Open geknow opened 4 months ago

geknow commented 4 months ago

Describe the bug During the evaluation of Text-guided Image Generation, the ClipScore generated is not consistent with the results documented in the paper. I have compared 197 images; they are identical to the ones shown on Visualize ImagenHub_Text-Guided_IG (chromaica.github.io). However, the score generated by using ClipScore for these clones is different.

To Reproduce my metrics code as below

from imagen_hub.metrics import MetricCLIPScore
from imagen_hub.utils import load_image

import pandas as pd
import json
import os

base_path = 'ImagenHub_Text-Guided_IG'
with open(f'{base_path}/dataset_lookup.json') as f:
    dataset = json.loads(f.read())

df = pd.DataFrame(columns=['model', 'avg_score', 'indicator'])
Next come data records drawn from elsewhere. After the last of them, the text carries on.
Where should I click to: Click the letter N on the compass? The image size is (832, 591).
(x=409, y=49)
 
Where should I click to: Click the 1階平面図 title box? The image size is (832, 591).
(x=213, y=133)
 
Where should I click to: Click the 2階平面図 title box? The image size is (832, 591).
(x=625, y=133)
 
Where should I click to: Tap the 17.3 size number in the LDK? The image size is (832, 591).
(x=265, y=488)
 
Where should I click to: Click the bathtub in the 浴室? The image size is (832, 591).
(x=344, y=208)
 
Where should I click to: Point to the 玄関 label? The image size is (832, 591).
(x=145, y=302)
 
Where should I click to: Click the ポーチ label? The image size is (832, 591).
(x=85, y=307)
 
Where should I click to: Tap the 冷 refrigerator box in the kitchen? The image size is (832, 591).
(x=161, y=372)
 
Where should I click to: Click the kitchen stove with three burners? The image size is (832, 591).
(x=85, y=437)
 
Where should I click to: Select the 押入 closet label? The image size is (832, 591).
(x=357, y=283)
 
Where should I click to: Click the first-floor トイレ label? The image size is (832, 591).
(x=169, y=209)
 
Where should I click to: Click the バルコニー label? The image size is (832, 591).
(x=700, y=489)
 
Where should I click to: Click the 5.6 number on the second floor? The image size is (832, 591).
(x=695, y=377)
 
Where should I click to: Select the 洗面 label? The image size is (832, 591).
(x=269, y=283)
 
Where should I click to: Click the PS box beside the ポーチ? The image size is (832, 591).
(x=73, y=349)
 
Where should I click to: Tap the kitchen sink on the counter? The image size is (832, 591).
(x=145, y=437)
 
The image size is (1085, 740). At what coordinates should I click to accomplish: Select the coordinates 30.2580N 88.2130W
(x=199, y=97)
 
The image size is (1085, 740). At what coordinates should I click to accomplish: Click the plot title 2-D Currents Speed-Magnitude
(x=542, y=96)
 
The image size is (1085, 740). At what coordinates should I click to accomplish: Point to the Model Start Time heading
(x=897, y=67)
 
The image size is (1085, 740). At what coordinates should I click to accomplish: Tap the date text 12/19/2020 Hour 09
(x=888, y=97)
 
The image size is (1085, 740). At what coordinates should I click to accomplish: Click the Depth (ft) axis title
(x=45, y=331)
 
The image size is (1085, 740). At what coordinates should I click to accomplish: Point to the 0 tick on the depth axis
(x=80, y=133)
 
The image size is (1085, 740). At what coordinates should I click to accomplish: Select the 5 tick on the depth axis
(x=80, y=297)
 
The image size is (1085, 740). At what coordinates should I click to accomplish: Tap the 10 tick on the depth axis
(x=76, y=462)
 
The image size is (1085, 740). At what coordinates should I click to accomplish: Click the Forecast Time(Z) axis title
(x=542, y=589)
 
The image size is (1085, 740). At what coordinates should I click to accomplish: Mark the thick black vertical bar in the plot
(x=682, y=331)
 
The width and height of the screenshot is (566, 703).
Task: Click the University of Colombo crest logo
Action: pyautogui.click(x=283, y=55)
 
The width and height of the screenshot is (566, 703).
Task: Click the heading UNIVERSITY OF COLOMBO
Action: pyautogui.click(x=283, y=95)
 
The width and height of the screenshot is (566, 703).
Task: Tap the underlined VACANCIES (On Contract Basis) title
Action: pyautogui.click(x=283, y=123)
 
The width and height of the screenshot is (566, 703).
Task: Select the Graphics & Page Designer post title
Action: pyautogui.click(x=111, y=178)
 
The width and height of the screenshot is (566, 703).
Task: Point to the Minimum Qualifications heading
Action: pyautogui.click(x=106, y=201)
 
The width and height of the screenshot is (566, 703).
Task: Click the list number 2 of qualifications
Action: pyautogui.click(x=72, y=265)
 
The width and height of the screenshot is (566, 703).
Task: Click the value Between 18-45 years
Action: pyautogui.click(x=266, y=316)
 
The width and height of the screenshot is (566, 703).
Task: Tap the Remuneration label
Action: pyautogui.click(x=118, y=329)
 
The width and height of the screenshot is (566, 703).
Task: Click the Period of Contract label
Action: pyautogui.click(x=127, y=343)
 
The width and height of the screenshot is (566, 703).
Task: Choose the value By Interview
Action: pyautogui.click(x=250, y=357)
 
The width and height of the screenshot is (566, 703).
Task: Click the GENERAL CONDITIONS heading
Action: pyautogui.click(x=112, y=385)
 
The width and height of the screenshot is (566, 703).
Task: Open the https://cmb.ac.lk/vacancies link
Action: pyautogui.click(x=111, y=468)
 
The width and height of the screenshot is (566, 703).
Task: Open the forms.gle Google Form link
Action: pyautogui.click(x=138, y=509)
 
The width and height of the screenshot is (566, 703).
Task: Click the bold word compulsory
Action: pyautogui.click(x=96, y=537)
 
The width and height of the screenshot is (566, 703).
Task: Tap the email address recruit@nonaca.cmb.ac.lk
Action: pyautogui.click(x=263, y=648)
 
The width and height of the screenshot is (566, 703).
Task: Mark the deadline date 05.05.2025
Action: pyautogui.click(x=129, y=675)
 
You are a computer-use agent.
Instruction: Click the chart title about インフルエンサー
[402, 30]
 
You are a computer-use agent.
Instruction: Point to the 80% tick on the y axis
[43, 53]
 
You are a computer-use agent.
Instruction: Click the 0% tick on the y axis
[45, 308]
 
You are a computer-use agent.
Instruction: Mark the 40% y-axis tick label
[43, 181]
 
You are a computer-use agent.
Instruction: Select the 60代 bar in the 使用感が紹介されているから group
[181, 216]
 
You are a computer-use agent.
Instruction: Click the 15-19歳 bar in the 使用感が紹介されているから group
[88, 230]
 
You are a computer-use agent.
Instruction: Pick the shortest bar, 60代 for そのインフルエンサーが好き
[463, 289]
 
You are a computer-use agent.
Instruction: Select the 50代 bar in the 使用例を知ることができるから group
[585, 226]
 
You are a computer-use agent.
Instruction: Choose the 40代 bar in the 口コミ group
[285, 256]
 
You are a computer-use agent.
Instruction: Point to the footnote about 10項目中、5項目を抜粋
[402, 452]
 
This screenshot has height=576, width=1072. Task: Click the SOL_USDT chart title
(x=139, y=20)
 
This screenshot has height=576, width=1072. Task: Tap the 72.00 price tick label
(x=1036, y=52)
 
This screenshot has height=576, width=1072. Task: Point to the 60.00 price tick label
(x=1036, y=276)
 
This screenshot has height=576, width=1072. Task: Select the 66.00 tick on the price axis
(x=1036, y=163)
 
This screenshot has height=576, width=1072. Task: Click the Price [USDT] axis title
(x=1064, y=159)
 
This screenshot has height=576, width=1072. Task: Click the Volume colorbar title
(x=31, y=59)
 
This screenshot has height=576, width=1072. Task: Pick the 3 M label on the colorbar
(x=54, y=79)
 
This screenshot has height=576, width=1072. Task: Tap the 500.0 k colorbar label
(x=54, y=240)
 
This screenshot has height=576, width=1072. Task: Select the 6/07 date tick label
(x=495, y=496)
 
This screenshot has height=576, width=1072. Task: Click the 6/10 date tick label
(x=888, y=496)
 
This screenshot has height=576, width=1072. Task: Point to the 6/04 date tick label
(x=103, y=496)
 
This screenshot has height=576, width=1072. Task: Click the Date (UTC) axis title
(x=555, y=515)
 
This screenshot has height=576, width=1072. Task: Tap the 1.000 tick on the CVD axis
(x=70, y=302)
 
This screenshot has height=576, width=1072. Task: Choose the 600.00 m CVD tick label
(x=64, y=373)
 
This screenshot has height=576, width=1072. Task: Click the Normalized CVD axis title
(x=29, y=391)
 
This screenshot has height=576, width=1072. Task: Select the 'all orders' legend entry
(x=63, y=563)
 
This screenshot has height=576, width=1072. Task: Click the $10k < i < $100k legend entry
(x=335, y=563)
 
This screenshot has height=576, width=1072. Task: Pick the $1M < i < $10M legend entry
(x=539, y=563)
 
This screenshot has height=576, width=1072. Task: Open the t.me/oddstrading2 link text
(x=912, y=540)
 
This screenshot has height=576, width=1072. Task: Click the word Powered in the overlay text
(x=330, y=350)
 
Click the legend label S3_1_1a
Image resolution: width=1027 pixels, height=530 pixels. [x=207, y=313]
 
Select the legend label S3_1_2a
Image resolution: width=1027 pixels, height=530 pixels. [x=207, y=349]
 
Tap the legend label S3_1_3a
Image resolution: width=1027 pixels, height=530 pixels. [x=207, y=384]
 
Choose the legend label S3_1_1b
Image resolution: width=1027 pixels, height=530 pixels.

for indicator in ['MetricCLIPScore']:
    model = MetricCLIPScore()

    for model_name in os.listdir(base_path):

        list_real_images = []
        list_prompts = []
        for key, value in dataset.items():
            generated_image = load_image(f"{base_path}/{model_name}/{key}")
            list_real_images.append(generated_image)
            list_prompts.append(value['prompt'])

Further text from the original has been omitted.